• **What you should do**:
What are the lines, copied exactly, from the one containing "Task: Click the location" through the final line of the material? Leave the pictures out.

• **Dataset**:
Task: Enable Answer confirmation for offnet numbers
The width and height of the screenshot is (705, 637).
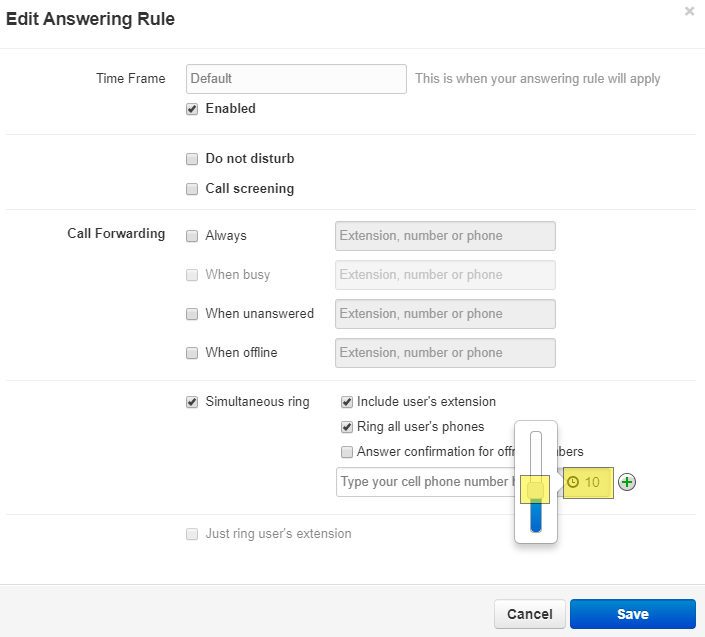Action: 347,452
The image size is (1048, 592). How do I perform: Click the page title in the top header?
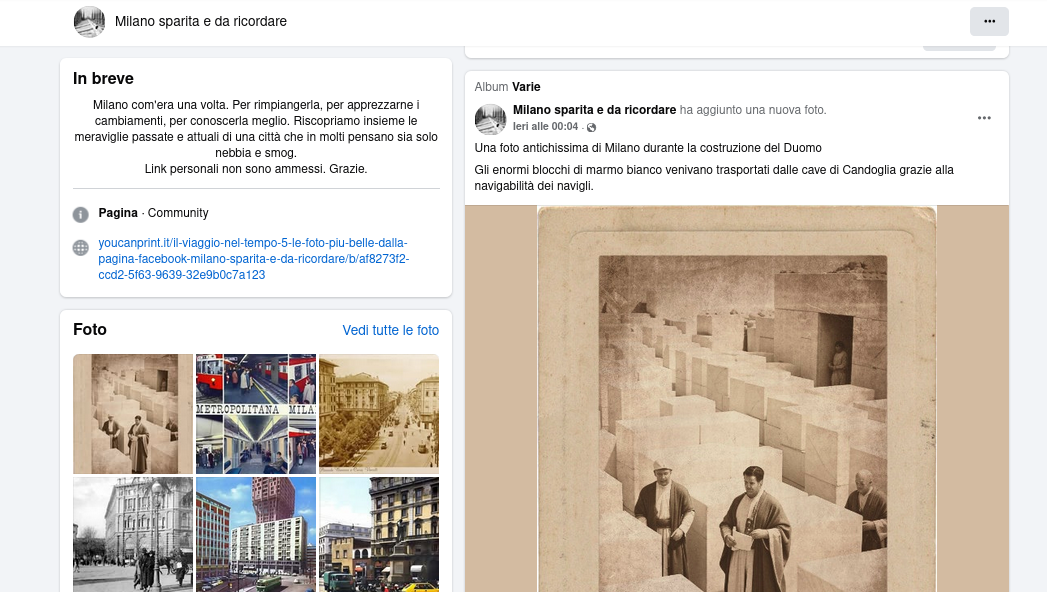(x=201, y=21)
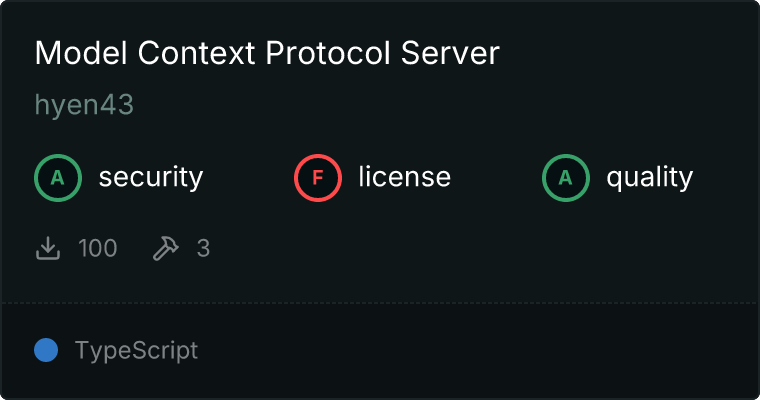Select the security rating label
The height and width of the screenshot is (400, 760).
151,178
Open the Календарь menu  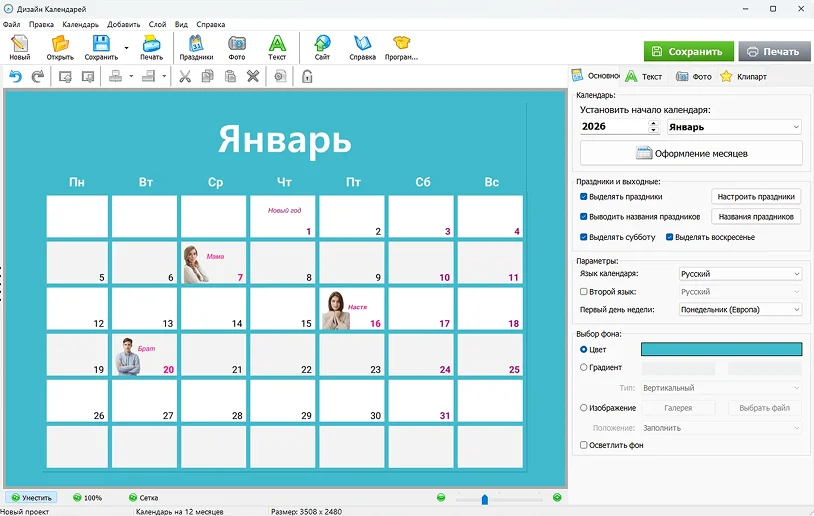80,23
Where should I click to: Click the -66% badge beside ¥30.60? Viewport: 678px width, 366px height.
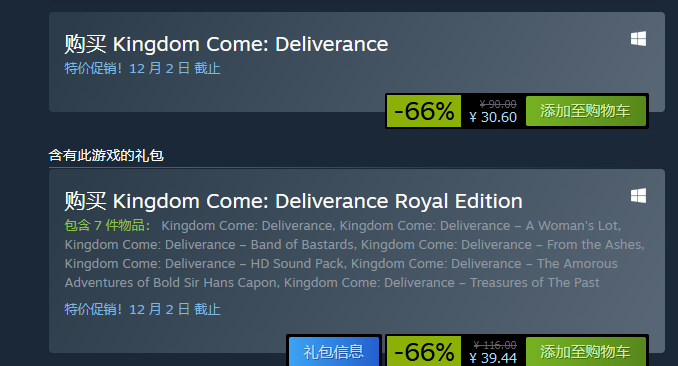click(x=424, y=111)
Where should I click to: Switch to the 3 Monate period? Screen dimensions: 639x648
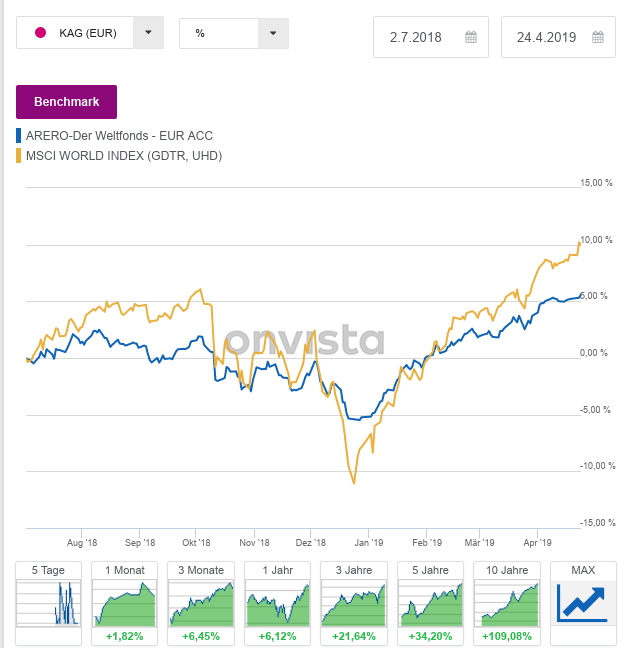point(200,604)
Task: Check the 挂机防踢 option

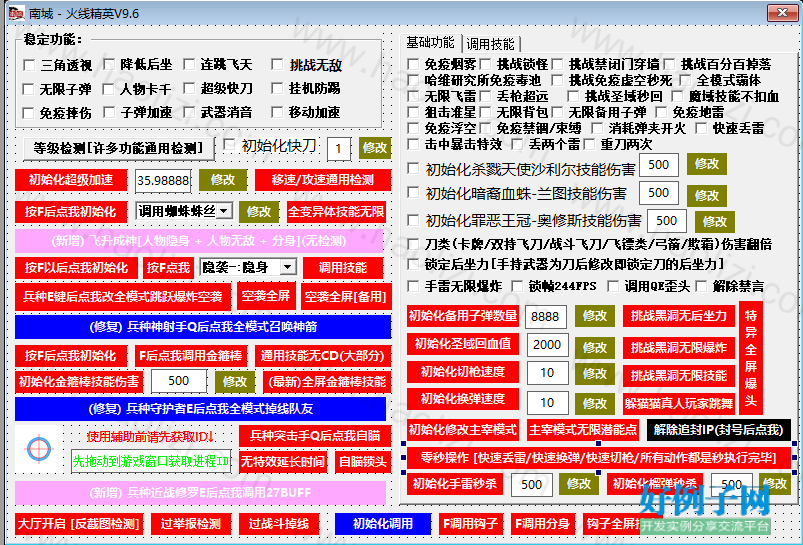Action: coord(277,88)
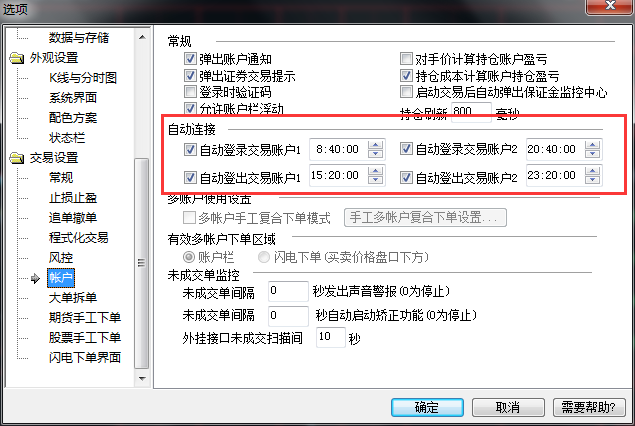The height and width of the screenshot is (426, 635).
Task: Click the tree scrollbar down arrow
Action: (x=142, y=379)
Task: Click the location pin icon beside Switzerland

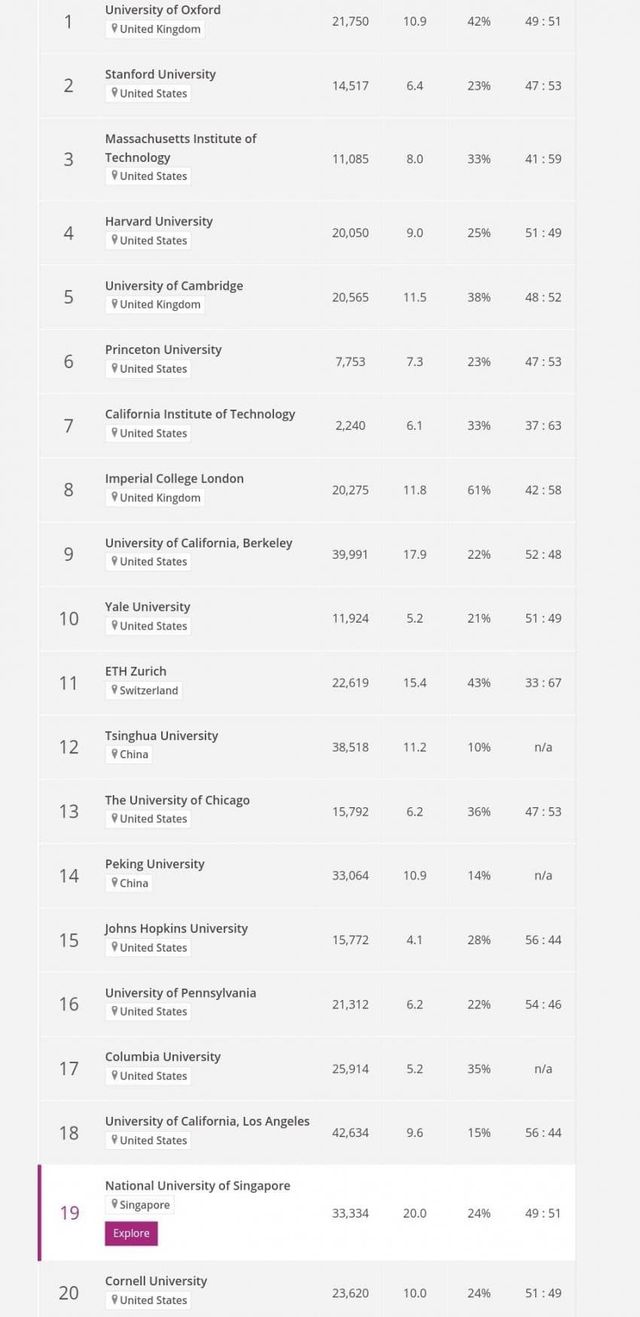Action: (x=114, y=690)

• **Solution for this exercise**:
Task: Click the location pin icon beside Switzerland

Action: (x=114, y=690)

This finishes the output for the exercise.